Companies that wanted to expand to other countries not only exported their products and services, but also their managerial human resources. This practice provided a sense of assurance that corporate policies of virtually all areas of business such as customer service, and sales and marketing were consistent with the corporate expectations.
This method of doing business in a foreign land might have worked in the yesteryears, but is simply unrealistic in the current global political and business climate. For example, “Toyota, Honda, and Komatsu, a maker of heavy machinery, pledged to replace all the Japanese managers at its 16 sites in China with Chinese bosses by 2012.” While this is start of a new era for multinational companies and quite a few others will most likely follow suit, it still falls short on the totally local experience.

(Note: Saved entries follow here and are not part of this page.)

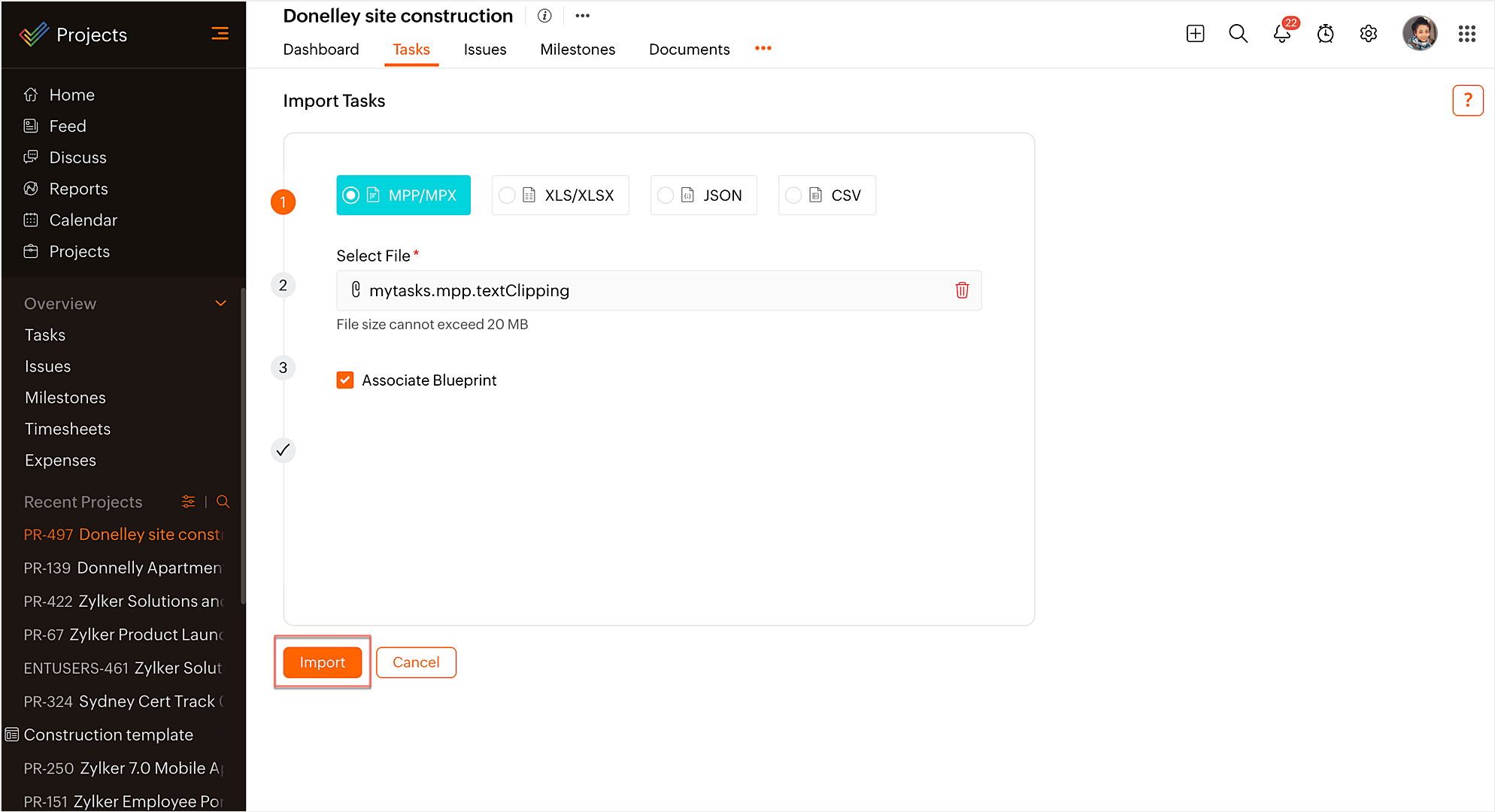Delete the attached mytasks.mpp file
Image resolution: width=1495 pixels, height=812 pixels.
[962, 290]

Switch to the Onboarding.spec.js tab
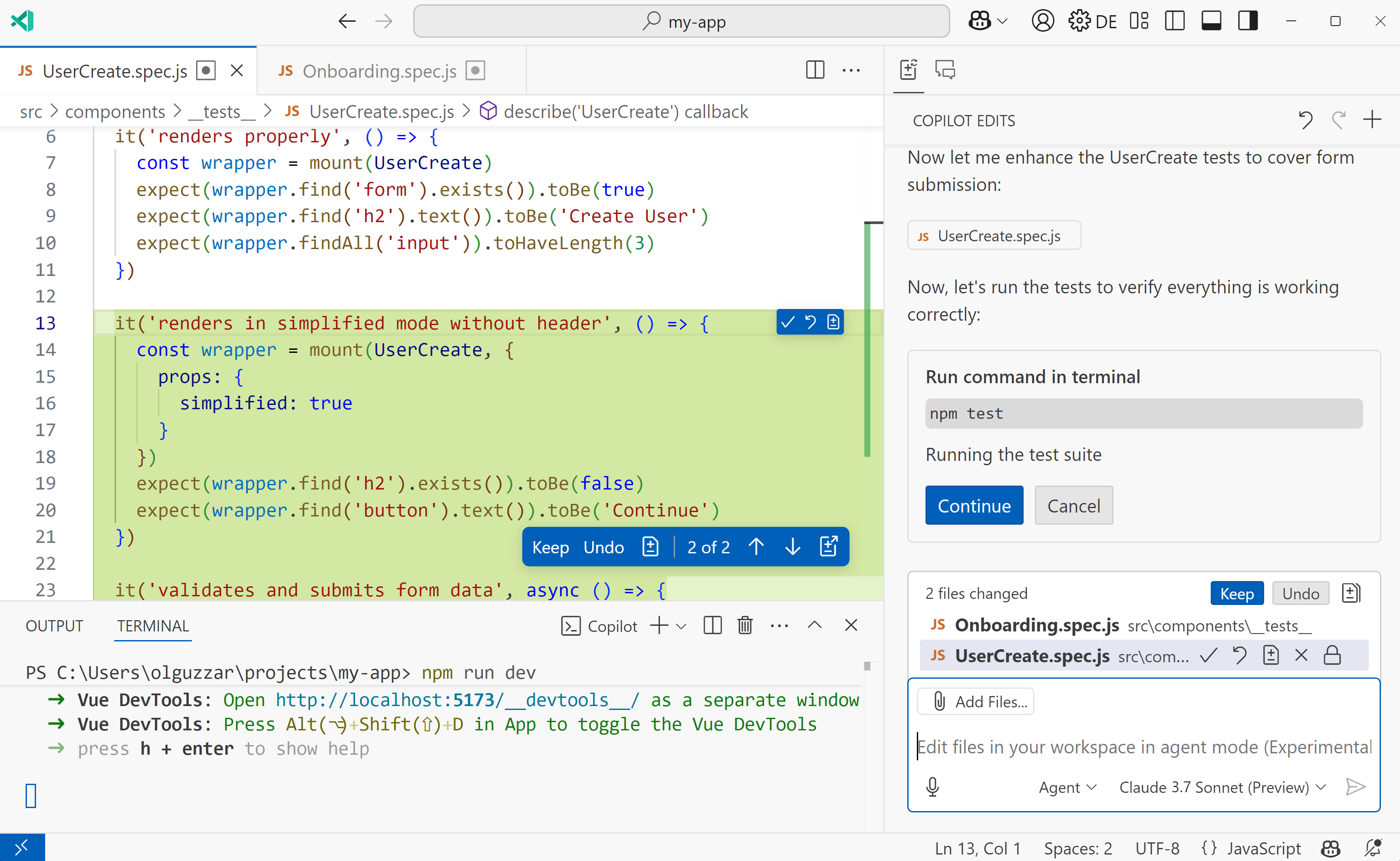(x=379, y=71)
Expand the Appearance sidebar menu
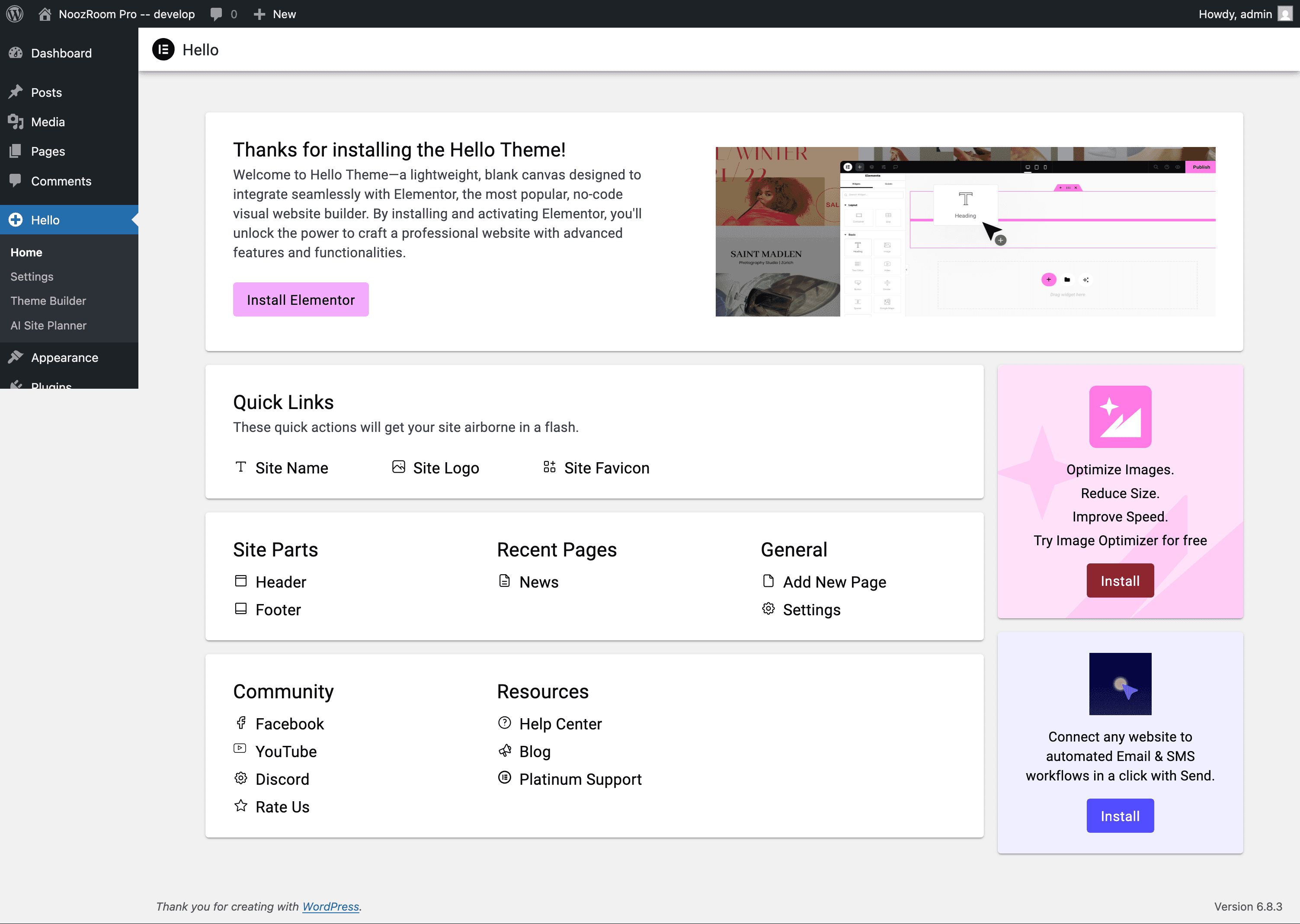This screenshot has width=1300, height=924. [64, 357]
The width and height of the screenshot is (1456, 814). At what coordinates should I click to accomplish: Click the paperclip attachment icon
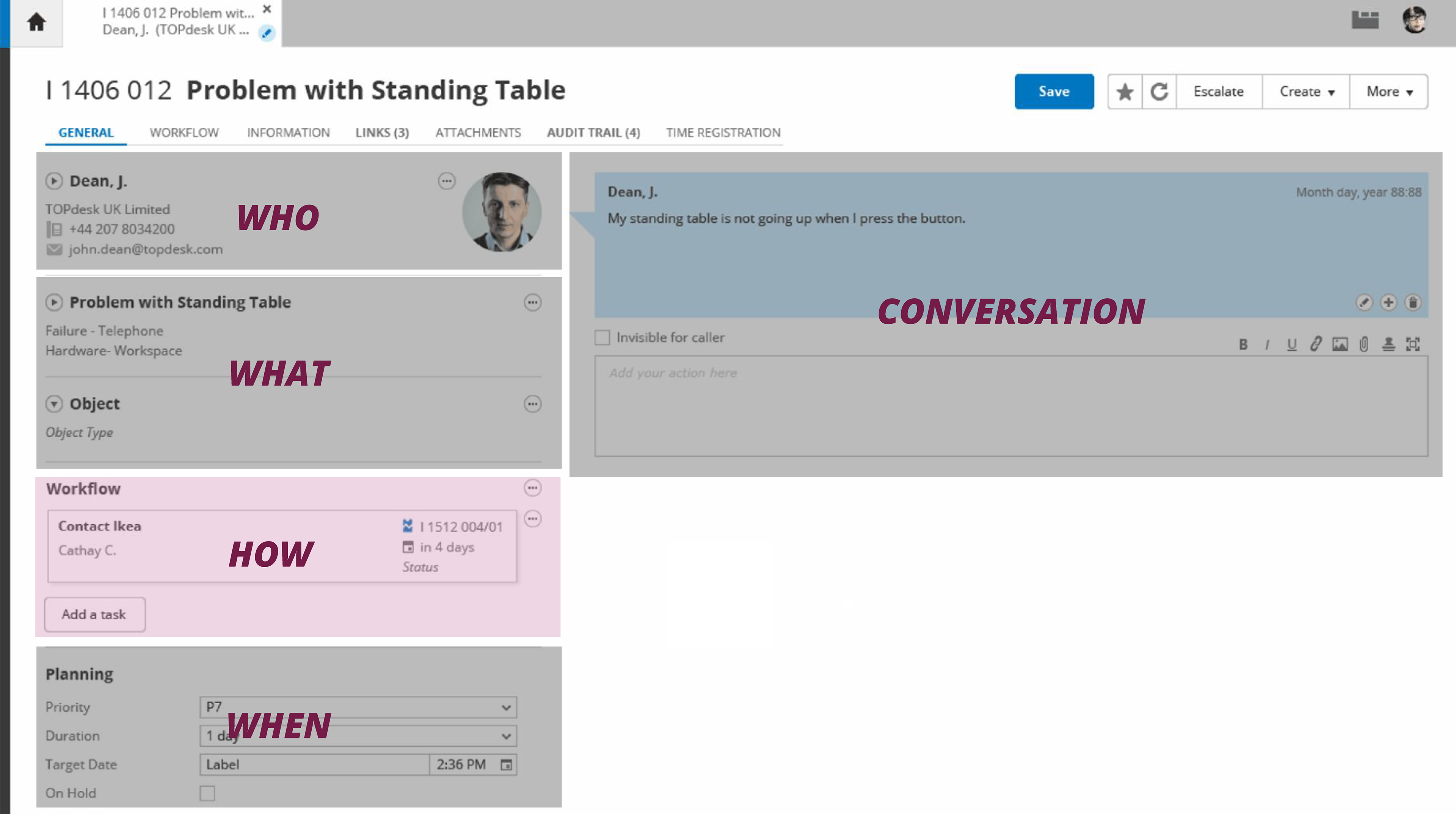1364,344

In order for the local subsidiary to be completely “local”, placing local managers is simply one piece of the puzzle. Another piece of the puzzle that is even more important is content creation. It is a incorrect practice to recycle existing content by means of transcription (TV and radio commercials) and translation (documents, financial statements, legal agreements, engineering specs, etc) for the “local” market. The content must be CREATED for the local market by the local talent and then transcribed and translated for corporate approval.
This practice will ensure that the local subsidiary is able to effectively communicate with the local market and its customer base. In this regards, it is vitally important that the multinational company partners with a translation company that will understand the business and cultural sensitivities of the local economy.